The money the NBA is throwing around may signal the end of the age. Guys running up and down the court in shorts and tennis shoes making 10-30 million per year. It is insane.
The Nets gave Kevin Durant 160 million for 4 years knowing he has an injury that may reduce him a shell of his former self. I would bet Golden State executives are doing a private dance in their offices…thank you, Brooklyn.
Good for Bobby…he is a nice guy and all Razorback. He’ll have to live in New York, but he can afford it.
$31 million over 2 years. That kind of money blows my mind. If you are smart with that, even after HEFTY taxes, you can be set for life, and those two years are, of course, not his whole career. Is this is first contract after his rookie contract? (I can’t remember how that works).
Bobby deserves anything and everything he gets. He has worked his butt off to get here. Who would have thought, Bobby and Mike in New York city together. Maybe Bobby can help Mike some in recruiting New York city players.

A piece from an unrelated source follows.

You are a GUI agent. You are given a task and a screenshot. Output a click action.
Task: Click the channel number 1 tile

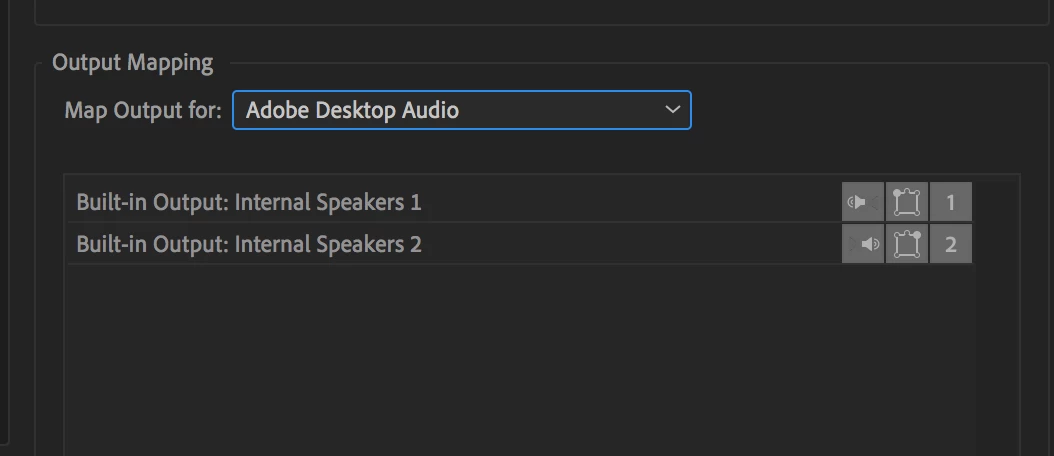tap(950, 202)
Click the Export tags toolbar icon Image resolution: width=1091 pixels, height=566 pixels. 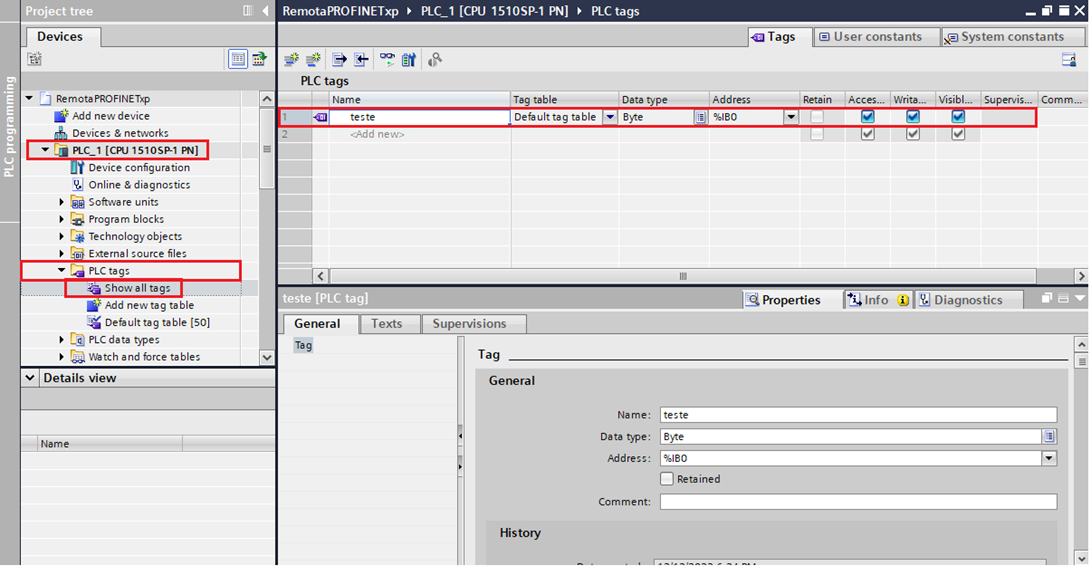point(339,60)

The current NBA TV deal is $2.7 billion PER YEAR. Divided by 30 teams, that’s $90 million per team without selling a single ticket. The NBA salary cap for 2019-20 is around $109 million, and under the CBA teams are required to spend 90% of that on salaries (and several teams, including the Warriors, will be well over the cap). NBA rosters are 15 players. Divide $109 million by 15 and the average salary is more than $7 million.

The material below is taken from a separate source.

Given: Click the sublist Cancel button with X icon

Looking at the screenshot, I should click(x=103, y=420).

Players on their first contract, like BP is just completing, are paid well under that league average (he made less than $7 million for the entire contract). Given that teams are required to have $98 million in salary this season (the 90%) and lots of players are making minimum, if you’re good enough to get that second contract, you almost have to get overpaid.
Here’s Deadspin’s look at Bobby’s deal, why he got overpaid so much (not just because the Knicks are incompetent) and what he might have to do to keep it:
It’s probably true that the Knicks overpaid to get BP, but they are what they are (a league joke) because of bad decisions, and Bobby is benefiting from one of those. NY cleared out a ton of cap room to go after Durant and Irving, got neither one and now have to spend it somewhere (and get someone to approximate KD’s role). That’s why Bobby is getting paid.
Knicks actually refused to pay that kind of money a to be 31 year old KD who is not going to play next year. If KD does not return as KD we know, that may turn out to be a good decision. It will be interesting how it plays out.
But your point remains. Knicks have become a NBA joke. Unfortunately that is the team I followed along with the Lakers.
I was hoping BP ended up on the Lake Show. Would have loved to see him playing the 4 with both Davis and LeBron on the court. But I think the Lakers decided Kawhi or nothing. May bite them in the rear
Bulls offered Bobby more money and more years but less AAV last season to sign an extension. I believe the offer was in the neighborhood of 4/$45mm. Assuming he doesn’t get hurt or have his quality of play drop off a cliff, he should easily eclipse that amount with this contract and the next one.
On his next contract I hope he tries to get to a stable, well-run organization, which he has yet to play for. I’m afarid Knick fans and media will be on his case from day one simply because the Knicks oversold their chances of getting Zion, KD, or Irving. If the team surprises a little, he will get plenty of pub in New York, but his situation has a very low floor
I’ve listened to a few of the national sports talk guys make fun on the Knicks for signing him when bigger fish were available. That’s unfortunate.
The Knicks organization is a laughing stock. Biggest media market in the world, huge budget, but continues to squander it all year after year by signing largely dysfunctional players to oversized, often lengthy contracts. I hope Portis doesn’t get dragged down by it all.